Task to complete: Beginning at the line that contains "Task: Select the UC Browser table row", reproduce every line to the end of the material without changing any of them.

++++++++++

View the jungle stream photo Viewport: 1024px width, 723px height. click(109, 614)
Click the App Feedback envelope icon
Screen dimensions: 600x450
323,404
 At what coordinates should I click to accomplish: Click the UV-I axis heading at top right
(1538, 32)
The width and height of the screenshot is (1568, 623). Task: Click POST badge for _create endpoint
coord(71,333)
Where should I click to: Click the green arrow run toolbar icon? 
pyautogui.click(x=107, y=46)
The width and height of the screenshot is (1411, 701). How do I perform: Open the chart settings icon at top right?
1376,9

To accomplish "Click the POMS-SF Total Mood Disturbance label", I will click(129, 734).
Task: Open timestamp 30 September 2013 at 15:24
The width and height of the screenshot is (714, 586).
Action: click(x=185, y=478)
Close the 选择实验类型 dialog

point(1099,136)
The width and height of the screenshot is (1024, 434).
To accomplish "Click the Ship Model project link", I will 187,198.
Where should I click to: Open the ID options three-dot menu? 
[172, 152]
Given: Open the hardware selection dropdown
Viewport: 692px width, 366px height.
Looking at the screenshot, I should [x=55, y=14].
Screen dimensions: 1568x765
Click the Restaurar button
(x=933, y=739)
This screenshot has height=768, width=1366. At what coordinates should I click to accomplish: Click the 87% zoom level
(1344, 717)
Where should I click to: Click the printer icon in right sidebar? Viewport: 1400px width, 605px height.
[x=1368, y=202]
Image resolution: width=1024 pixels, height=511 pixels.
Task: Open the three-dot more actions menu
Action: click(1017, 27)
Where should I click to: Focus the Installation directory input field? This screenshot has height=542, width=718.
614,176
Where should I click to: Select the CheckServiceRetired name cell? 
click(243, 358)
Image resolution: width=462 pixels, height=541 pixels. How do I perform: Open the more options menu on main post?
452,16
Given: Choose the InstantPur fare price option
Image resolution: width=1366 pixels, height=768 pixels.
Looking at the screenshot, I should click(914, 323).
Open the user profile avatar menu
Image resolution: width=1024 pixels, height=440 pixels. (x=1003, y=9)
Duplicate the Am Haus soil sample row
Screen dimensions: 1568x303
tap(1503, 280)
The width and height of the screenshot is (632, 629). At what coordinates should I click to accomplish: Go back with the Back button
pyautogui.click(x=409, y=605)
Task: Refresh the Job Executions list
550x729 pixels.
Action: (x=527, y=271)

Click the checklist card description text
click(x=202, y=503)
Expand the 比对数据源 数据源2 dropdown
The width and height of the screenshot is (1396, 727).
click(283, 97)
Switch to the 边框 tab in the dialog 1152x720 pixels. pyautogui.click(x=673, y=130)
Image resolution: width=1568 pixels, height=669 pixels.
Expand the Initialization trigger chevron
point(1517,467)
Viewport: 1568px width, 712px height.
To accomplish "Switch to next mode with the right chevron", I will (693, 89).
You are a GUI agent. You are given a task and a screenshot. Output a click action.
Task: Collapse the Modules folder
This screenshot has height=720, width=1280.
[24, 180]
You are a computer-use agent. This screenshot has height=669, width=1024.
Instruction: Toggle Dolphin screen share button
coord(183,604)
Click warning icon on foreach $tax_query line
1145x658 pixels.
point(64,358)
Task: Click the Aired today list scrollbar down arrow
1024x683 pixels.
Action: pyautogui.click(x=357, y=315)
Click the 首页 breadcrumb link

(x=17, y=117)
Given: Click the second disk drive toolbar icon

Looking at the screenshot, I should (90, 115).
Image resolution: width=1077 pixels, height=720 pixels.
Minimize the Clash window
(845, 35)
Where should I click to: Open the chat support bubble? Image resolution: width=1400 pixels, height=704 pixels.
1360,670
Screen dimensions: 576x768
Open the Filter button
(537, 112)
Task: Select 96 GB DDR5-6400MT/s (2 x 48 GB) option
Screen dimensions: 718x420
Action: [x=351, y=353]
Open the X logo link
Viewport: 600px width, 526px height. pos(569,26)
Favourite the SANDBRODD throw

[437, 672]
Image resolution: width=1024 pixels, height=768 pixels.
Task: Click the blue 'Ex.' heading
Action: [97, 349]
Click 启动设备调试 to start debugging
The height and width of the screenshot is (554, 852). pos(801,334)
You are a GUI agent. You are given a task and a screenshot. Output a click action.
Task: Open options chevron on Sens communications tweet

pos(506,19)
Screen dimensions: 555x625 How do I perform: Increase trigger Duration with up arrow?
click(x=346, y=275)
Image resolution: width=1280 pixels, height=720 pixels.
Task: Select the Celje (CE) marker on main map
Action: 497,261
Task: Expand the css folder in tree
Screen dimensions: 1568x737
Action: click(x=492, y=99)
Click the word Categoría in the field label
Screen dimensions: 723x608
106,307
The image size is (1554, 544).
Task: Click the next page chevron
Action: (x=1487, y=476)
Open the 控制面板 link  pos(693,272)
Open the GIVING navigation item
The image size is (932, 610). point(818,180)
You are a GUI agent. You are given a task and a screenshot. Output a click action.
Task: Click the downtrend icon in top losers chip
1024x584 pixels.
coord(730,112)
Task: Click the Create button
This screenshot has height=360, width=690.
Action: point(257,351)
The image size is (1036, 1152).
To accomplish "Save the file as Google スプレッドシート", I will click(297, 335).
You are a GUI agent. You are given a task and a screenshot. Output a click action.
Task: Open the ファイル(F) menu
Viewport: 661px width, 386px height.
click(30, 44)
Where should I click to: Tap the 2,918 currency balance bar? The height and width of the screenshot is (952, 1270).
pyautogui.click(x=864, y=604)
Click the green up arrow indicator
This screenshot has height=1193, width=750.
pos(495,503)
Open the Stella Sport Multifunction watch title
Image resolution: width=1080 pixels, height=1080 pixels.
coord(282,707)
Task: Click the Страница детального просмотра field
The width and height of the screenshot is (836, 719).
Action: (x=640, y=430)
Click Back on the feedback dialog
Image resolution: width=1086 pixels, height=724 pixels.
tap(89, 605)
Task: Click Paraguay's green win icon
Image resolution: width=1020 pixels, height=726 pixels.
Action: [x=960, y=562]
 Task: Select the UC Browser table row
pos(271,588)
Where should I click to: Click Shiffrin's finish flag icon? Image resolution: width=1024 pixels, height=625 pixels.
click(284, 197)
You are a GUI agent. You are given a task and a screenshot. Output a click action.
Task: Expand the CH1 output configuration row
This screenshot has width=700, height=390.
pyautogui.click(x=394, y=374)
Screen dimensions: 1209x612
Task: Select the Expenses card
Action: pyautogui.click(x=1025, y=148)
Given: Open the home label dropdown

++++++++++

Task output:
 Task: Select the UC Browser table row
pos(271,588)
Where should I click to: Click Shiffrin's finish flag icon? Image resolution: width=1024 pixels, height=625 pixels.
click(284, 197)
You are a GUI agent. You are given a task and a screenshot. Output a click action.
Task: Expand the CH1 output configuration row
This screenshot has width=700, height=390.
pyautogui.click(x=394, y=374)
Screen dimensions: 1209x612
Task: Select the Expenses card
Action: pyautogui.click(x=1025, y=148)
Given: Open the home label dropdown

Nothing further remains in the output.